LLMSafetyHub

Client Confidentiality & Model Privacy: Are You Feeding the Machine?

Attorney–client privilege and confidentiality are cornerstones of legal practice. But when lawyers paste client details into public AI tools, they may be exposing sensitive information to third parties — and even to future users of the same system.

How public AI tools handle data

Many free or consumer-grade AI tools retain prompts and responses. Some use them to train their models. That means client names, facts, or strategies could end up in a dataset outside the lawyer’s control.

Why this matters for privilege

If privileged information is disclosed to a third party without safeguards, courts may treat it as a waiver of privilege. Even accidental disclosure can undermine legal protections and damage client trust.

Data residency and vendor terms

AI vendors may store data in different jurisdictions, each with its own privacy laws. Without clear agreements, lawyers may not know where data is stored, how long it is retained, or who can access it.
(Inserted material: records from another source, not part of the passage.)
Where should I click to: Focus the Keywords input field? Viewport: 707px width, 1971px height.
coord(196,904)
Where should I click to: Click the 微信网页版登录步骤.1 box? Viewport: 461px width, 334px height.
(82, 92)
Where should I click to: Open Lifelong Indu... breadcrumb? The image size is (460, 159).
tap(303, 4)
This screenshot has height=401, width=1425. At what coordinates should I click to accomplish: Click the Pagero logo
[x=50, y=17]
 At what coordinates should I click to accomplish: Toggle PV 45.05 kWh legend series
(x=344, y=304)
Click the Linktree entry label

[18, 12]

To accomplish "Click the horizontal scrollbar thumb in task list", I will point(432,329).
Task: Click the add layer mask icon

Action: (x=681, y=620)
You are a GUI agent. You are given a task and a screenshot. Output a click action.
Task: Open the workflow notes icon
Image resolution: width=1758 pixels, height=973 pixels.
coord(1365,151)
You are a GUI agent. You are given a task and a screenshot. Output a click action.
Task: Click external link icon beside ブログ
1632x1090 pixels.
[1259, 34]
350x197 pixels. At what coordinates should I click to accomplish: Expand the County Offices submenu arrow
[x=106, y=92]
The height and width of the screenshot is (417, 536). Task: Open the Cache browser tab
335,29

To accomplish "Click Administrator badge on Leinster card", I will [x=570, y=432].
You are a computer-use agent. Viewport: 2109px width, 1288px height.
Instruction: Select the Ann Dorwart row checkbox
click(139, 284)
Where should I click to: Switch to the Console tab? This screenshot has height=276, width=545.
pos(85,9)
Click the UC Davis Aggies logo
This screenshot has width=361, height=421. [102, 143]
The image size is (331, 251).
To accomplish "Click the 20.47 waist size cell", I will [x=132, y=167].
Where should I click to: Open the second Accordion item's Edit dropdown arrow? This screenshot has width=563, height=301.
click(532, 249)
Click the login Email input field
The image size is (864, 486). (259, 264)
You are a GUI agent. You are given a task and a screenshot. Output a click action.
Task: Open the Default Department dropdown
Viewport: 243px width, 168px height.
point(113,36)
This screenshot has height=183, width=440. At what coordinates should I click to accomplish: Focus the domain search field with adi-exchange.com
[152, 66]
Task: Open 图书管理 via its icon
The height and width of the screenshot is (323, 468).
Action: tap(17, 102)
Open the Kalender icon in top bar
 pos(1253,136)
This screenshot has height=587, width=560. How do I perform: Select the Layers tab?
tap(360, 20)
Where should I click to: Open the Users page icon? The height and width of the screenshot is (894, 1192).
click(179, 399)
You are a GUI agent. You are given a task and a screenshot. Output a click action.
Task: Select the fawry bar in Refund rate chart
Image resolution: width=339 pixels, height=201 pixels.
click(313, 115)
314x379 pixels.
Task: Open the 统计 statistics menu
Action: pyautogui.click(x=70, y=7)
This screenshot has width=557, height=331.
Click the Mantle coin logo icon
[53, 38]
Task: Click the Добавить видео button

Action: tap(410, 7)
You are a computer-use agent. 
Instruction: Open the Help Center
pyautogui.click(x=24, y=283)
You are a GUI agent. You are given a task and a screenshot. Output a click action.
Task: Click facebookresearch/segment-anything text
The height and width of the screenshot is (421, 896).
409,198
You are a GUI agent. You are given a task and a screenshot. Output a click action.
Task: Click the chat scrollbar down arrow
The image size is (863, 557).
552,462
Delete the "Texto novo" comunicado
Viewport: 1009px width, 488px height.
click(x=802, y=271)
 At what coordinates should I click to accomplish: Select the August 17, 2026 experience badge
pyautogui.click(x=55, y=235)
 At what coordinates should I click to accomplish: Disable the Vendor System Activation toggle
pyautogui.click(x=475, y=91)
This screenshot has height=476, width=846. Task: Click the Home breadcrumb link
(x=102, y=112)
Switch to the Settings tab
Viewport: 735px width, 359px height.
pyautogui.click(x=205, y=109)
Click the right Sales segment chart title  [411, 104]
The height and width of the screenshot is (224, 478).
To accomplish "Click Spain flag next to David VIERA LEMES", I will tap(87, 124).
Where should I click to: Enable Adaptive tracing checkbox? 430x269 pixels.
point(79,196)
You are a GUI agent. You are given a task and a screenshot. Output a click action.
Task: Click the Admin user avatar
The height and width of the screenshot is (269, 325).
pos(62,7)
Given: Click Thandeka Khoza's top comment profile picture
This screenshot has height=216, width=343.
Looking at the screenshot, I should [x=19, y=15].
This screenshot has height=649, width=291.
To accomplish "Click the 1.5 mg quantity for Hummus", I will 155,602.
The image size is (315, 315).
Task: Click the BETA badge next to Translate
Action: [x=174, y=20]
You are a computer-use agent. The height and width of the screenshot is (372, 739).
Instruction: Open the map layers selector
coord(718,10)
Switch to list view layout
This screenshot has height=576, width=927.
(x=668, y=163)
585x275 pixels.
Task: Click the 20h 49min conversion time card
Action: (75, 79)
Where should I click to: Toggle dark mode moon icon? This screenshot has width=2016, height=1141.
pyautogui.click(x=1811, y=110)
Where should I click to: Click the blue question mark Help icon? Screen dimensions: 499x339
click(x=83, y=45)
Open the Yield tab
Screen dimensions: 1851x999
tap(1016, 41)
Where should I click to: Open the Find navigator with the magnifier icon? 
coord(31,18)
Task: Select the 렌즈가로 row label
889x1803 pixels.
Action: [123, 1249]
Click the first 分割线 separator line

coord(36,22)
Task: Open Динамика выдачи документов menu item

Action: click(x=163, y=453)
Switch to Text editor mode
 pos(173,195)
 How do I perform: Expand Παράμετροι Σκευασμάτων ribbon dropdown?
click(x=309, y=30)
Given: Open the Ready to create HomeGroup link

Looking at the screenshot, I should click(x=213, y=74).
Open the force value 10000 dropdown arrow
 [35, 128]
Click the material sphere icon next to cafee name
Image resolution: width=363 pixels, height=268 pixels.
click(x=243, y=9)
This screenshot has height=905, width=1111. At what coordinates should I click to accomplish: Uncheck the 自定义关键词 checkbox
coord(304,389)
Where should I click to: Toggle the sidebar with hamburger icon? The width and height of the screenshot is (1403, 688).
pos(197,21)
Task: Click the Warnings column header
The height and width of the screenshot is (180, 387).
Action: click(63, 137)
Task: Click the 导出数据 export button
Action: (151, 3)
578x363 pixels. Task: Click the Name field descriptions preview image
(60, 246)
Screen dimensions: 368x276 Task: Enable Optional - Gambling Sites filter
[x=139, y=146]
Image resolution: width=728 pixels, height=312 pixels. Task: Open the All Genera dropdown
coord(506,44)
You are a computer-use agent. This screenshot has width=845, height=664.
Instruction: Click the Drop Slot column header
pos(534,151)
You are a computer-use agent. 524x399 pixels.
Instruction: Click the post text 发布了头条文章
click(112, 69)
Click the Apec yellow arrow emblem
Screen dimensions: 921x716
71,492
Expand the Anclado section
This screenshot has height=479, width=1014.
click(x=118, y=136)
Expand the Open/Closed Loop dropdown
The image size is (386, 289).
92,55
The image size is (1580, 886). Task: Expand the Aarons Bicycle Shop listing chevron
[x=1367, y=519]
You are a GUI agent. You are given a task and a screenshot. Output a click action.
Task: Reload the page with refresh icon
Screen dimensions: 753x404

Safer practices for lawyers

  1. Don’t paste sensitive client details into public AI tools.
  2. Use enterprise versions with privacy guarantees (e.g., no training on your data, private storage).
  3. Review vendor terms for confidentiality, retention, and jurisdiction rules.
  4. Consider internal deployments for highly sensitive work.

Takeaway

Confidentiality is not optional. Public AI tools may be convenient, but without strong privacy protections, they can put privilege at risk. The safest path is to keep client data out of consumer-grade AI entirely.